Number 10’s preparations for an election have already caused tensions with the Treasury, BuzzFeed News can reveal.
In a sign that the historic difficulties between prime ministers and their chancellors are happening in record time, Treasury officials have spoken of a “coming battle” between Johnson and Sajid Javid over government spending.
One senior Treasury official was “horrified” by the amount of spending commitments Number 10 has demanded in the last two weeks, as Johnson has sought to show voters he will improve public services. With an autumn election increasingly likely, the Treasury is braced for further spending demands from Number 10 in the following weeks, including plans to bail out businesses in need of a state-funded stimulus after no-deal.
Another factor in Downing Street’s seriousness about an election in the days after no deal is a government forecast that, if the UK does crash out of the EU at the end of October, the first serious job losses will take place around Christmas. This provides a “window” for an election before the full impact of no-deal has occurred, according to a source briefed on the forecast.

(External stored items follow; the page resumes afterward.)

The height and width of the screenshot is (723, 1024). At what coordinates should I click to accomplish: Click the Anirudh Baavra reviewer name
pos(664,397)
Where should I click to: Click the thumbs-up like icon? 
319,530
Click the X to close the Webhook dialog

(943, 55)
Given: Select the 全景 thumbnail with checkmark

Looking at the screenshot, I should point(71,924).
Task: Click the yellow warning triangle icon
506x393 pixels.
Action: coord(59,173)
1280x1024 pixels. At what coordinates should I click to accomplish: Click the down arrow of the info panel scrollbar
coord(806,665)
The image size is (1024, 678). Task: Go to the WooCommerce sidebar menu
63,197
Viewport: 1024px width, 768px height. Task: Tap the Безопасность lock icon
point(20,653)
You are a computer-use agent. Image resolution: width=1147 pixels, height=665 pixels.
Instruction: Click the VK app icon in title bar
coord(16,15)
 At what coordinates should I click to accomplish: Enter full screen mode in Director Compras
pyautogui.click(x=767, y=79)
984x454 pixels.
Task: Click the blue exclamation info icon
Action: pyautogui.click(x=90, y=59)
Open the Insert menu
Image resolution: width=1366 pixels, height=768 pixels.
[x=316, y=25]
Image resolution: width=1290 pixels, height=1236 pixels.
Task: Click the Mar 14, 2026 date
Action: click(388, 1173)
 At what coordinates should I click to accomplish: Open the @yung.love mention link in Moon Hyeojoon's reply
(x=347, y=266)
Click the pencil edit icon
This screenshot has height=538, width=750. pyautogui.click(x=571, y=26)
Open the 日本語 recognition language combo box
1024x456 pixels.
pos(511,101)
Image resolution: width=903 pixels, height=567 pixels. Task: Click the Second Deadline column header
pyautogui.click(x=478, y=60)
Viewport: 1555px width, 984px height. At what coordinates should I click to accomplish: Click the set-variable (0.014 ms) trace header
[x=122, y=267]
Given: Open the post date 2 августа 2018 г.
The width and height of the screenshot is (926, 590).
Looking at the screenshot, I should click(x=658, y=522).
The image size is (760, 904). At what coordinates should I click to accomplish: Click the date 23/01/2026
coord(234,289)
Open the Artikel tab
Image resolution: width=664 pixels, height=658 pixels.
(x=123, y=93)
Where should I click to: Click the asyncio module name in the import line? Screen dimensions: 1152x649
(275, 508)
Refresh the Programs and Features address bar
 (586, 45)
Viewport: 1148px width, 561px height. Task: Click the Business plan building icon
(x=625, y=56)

Johnson’s allies insist the cynics are trying to be too clever and that his strategy is “pretty much the same” as what he has publicly stated: try to get a better deal, or leave without one if he doesn’t. They said that the more MPs subscribed to the bluff theory — believing Johnson won’t do anything to secure no-deal — the more likely they'll end up with that outcome because the EU will see no incentive to offer a better deal.
A significant change to the backstop that would allow attorney general Geoffrey Cox to amend his legal advice is still a possibility, Number 10 believes. Any movement from Brussels on the backstop whatsoever would leave Cox and Johnson with a huge call to make.
Johnson’s message to the G7 at Biarritz on August 24 will be a repeat of what he has said for weeks: Change the deal or it’s no deal. Downing Street aides hope that any shift from the EU comes before the European Council summit on October 17, which is just 14 days before Brexit.
Those two dates are crucial to deciding how the UK leaves the EU on October 31, if indeed it does.